GwydapLlew said:
if someone attempted to kill a criminal that my paladin had in his charge
The important thing to note here is that you've removed free-will from the criminal. The paladin is not associating with his captives in the same sense that a paladin associates with a free, and active Lawful Evil cleric. Similarly, a paladin and LE-cleric sitting in a featureless room doing nothing is not informative when discussing "association". Consider examples of two free-willed, active, discerning adherents to their respective alignments.
GwydapLlew said:
I think there is a certain element of ambiguity to the paladin's code that allows for these sort of situations.
People say this in theory but this is not what I observe in practice, and it's not really what the alignment rules say.
GwydapLlew said:
My view of paladin orders are similar to the knightly orders of Medieval Europe - they were affiiliated with the church, but they had their own codes, leadership, and hierarchy. Seeing as that is one of the strongest influences on the paladin class, it makes sense to me.

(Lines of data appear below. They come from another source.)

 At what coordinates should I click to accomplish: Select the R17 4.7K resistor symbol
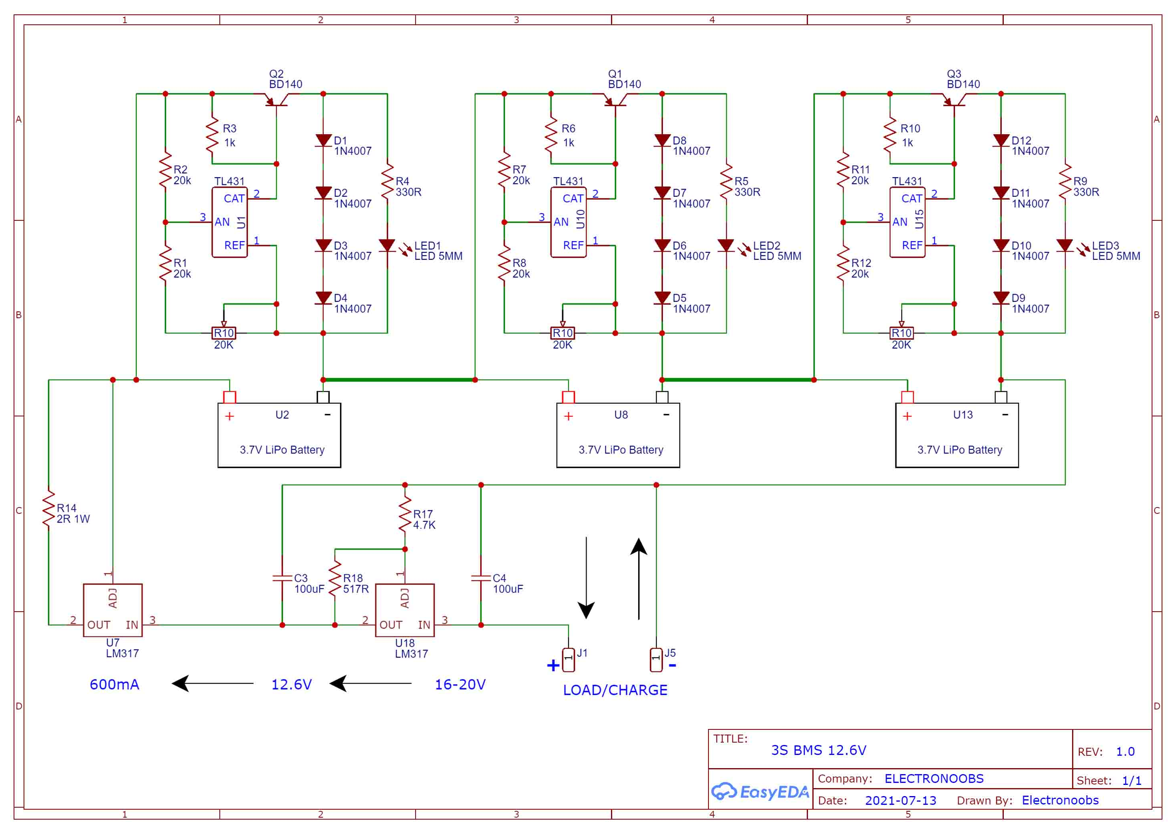405,514
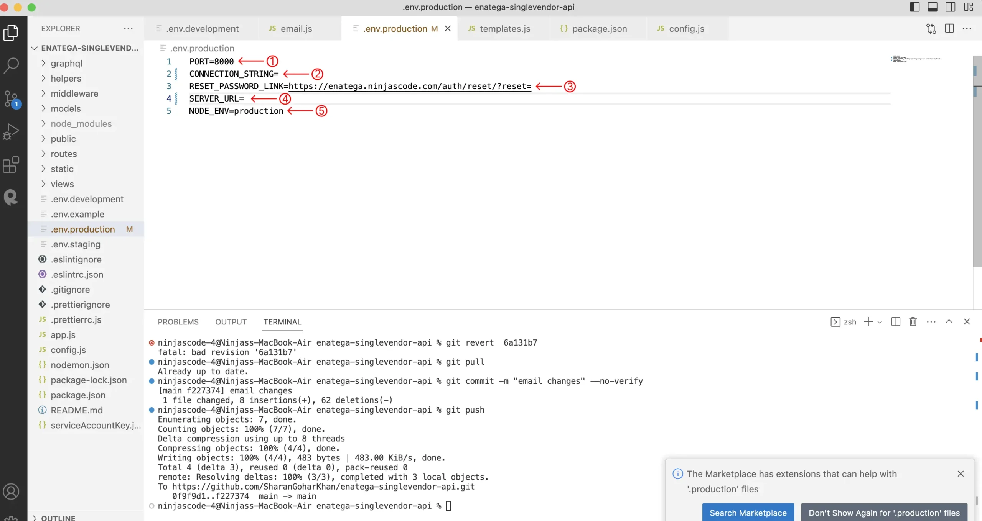This screenshot has height=521, width=982.
Task: Switch to the templates.js tab
Action: click(x=504, y=29)
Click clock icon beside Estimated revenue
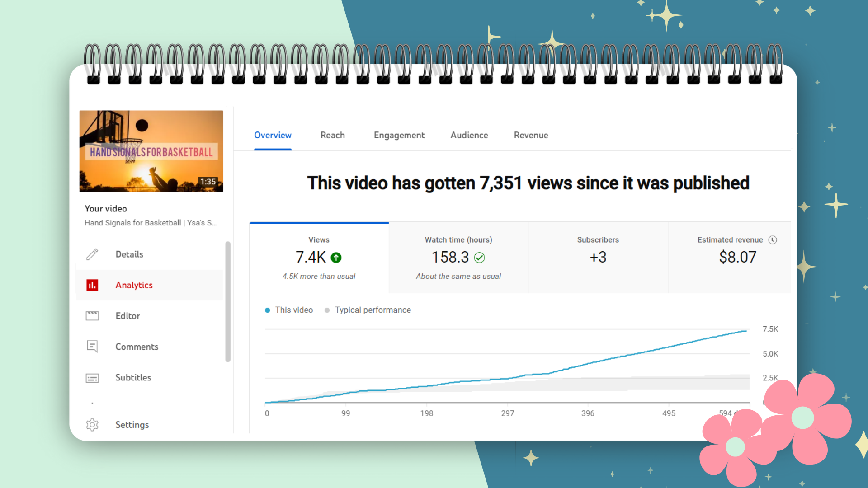 click(773, 240)
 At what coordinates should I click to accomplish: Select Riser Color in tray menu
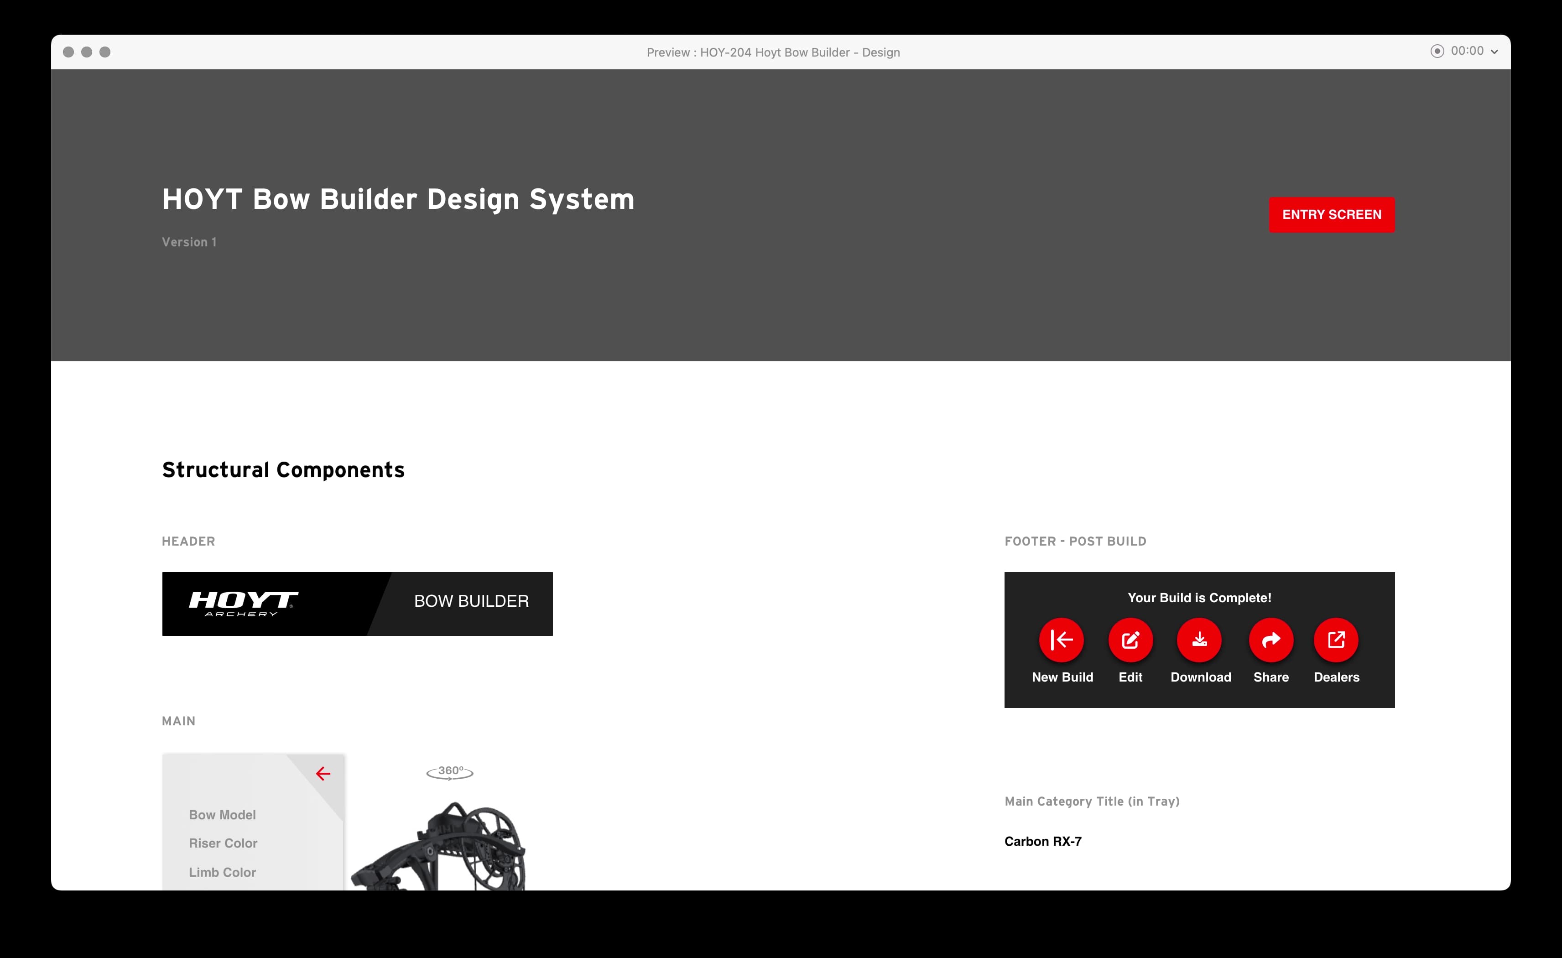point(223,843)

And the history of knightly order shows that their own "codes and leadership" could be called "worshipping Baphomet" by a resentful clergy. How does a group of paladins fail to defend itself against he charge of worshipping a CE demon? Some of the things that went on in the Middle Ages are very hard to imagine in DnD with player characters allowed to use the tools at their disposal.
GwydapLlew said:
To use another example: the paladin is general of the king's armies. The king's spymaster is attacked by an assassin. The paladin knows the spymaster is evil, but also knows that the spymaster serves the paladin's lord and is integral to the defense of the realm. If the paladin rescues the spymaster, is he then stripped of his powers? I think not.
The paladin's tacit approval of the spymaster's role in the kingdom is associating with evil IMO. In fact, I would say that an analagous situation exists with the king, spymaster, paladin, and realm being replaced with "party leader", "evil PC", "paladin PC", and "party of PCs". I think the paladin would be expected to leave the party, and by extension would be expected to leave the realm. I think it's *only* because realms, kings, and politics tend to be abstracted, background elements in the game and not direct concerns of the adventuring paladin that such situations are conceivable. A paladin and spymaster who were involved and as active in their kingdoms as they would be in an adventuring party would not exist in the same organization/realm. The paladin in your example is condoning evil methods to protect the realm.
GwydapLlew said:
saying that the designers overlooked a slight incompatibility when both of these rules were created specifically to address what you see as an incompatibility strikes me as a bit silly.
Why is it silly? (wrong is not the same as silly BTW) Is 3E the one true version? I think the designers were trying to introduce an interesting idea (variation of alignment across a particular "religion") into an existing game with other elements, not of their design, that were (a) sacred cows and (b) incompatible with their idea. And how do the rules you note "address the incompatibility"? I just see them ignoring the incompatibility.
As I said, AFAICT most people's paladins just stay in the dungeon and don't travel with evil characters. The DM handwaves most of the interaction occuring between the NPCs, and since he determines everything that goes on in the world he simply does as you have done in your examples above - engineers these interactions to avoid alignment conflicts.